Question

Calculate the heat of hydrogenation of ${C_2}{H_2}$ to ${C_2}{H_4}$.
${H_{2(g)}} + \dfrac{1}{2}{O_{2(g)}} \to {H_2}{O_{(l)}};\Delta H = - 68.32kcal$
${C_2}{H_{2(g)}} + \dfrac{1}{2}{O_{2(g)}} \to 2C{O_{2(g)}} + {H_2}{O_{(l)}};\Delta H = - 310.61kcal$
${C_2}{H_{4(g)}} + 3{O_{2(g)}} \to 2C{O_{2(g)}} + {H_2}{O_{(l)}};\Delta H = - 337.32kcal$
A) $ - 141.61kcal$
B) $ - 41.61kcal$
C) $41.61kcal$
D) None of these

Answer 1

Hint: Hint- The heat of hydrogenation is the heat required to add one hydrogen molecule to the reactant molecule that is in this question is ${C_2}{H_2}$ a molecule. One can analyze the given equations and find out the hydrogenation chemical reaction and the heat values of each reaction.

Complete step by step answer:
1) First of all we will learn about the heat of hydrogenation reaction, the heat of hydrogenation reaction of alkenes is a measurement of the stability present between the carbon-carbon double bonds. As the smaller, the value of heat of hydrogenation reaction of an alkene gets the more stable the double bond is present there.
2) So the general representation for the reaction will be as follows,
\[{C_2}{H_2} + {H_2} \to {C_2}{H_4}\]
3) Now let's analyze the given chemical equations and find the reaction of the heat of hydrogenation,
The first reaction is the formation of reactive oxygen which is,
${H_{2(g)}} + \dfrac{1}{2}{O_{2(g)}} \to {H_2}{O_{(l)}};\Delta H = - 68.32kcal$
In the second reaction, the oxygen is reacted with the ethylene molecule to get the byproducts water and carbon dioxide.
${C_2}{H_{2(g)}} + \dfrac{1}{2}{O_{2(g)}} \to 2C{O_{2(g)}} + {H_2}{O_{(l)}};\Delta H = - 310.61kcal$
In the third reaction, the ethene molecule is reacted with three molecules of the oxygen to give water and carbon dioxide molecules.
${C_2}{H_{4(g)}} + 3{O_{2(g)}} \to 2C{O_{2(g)}} + {H_2}{O_{(l)}};\Delta H = - 337.32kcal$
4) Now we need to get the general reaction for the heat of hydrogenation of ethylene molecules by using these reactions, and we can obtain this by keeping the reaction first and second as it is and reversing the reaction third.

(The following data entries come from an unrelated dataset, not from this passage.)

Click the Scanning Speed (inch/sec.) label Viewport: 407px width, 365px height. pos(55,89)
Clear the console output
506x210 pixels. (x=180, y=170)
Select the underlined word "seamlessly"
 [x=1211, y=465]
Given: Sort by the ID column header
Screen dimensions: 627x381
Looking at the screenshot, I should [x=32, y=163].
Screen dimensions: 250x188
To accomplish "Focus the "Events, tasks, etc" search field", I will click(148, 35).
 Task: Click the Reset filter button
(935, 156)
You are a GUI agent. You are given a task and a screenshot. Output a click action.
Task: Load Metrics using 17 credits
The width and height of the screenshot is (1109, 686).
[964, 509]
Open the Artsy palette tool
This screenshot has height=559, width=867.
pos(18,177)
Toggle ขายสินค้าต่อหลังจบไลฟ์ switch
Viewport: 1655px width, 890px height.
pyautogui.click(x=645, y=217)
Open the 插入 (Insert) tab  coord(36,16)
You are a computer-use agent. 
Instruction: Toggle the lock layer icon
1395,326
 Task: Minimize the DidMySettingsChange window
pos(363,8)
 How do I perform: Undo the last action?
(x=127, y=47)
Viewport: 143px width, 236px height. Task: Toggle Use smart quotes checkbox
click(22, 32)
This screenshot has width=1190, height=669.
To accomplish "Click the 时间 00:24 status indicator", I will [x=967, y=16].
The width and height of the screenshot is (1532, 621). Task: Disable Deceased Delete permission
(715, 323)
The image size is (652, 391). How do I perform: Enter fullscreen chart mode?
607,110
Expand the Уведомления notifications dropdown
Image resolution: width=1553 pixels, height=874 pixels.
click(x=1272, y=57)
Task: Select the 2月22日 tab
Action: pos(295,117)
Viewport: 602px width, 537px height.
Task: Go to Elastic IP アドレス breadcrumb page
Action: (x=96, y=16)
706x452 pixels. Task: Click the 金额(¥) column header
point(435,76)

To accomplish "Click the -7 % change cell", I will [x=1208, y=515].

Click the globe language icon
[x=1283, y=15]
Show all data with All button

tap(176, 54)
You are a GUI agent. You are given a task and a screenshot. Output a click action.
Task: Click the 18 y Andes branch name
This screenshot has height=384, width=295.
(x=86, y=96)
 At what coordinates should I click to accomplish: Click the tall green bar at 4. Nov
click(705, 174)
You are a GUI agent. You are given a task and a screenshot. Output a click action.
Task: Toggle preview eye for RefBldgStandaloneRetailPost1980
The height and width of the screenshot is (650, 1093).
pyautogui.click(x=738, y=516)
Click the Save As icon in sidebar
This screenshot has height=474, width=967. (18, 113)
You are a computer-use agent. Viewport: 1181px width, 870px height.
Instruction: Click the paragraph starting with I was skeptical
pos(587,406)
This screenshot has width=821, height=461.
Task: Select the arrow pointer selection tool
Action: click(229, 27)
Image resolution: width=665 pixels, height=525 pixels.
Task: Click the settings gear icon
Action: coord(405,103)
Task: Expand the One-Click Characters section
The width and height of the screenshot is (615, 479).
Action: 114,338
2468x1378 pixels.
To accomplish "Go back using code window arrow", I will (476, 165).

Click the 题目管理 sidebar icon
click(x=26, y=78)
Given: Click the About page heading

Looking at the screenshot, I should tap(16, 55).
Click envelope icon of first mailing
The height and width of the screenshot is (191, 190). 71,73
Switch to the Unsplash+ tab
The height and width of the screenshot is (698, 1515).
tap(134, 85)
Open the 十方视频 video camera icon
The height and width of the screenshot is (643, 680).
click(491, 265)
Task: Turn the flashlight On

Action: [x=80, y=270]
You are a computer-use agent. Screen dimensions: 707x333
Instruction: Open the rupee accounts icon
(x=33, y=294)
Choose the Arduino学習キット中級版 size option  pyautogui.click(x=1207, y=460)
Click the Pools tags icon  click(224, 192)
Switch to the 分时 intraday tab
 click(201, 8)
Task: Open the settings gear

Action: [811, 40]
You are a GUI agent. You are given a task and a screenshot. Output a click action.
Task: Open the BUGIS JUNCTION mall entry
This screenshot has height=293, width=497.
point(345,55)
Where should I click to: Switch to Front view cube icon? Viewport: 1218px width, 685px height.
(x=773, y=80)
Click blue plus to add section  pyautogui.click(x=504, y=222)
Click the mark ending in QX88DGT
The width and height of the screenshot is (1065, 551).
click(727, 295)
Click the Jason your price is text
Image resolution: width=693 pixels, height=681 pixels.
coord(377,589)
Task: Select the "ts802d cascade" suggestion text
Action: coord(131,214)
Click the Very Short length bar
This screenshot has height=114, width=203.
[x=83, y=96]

By doing this after the cancellation of the equal molecules present on both sides we get the general reaction which is, \[{C_2}{H_2} + {H_2} \to {C_2}{H_4}\]
Let's put this in mathematical form,
$( - 68.32) + ( - 310.61) + ( + 337.32)$ (we have taken the last value as we can get the desired general reaction by reversing the third reaction which also reverses the heat value to positive)
$ = ( - 378.93) + 337.32 = - 41.61kcal$
5) Therefore, the heat of hydrogenation of ${C_2}{H_2}$ to ${C_2}{H_4}$ is $ - 41.61kcal$ .

So, the correct answer is Option C.

Note:
The reactions given in the question always lead to a general reaction of which heat is to be calculated. So, one can always obtain this by equating all the given reactions by reversing the reaction equation where needed and canceling the same molecules on both sides which at the end gives the desired general reaction. One should remember to do calculations with $ + \& - $ the sign of heat values to obtain accurate values.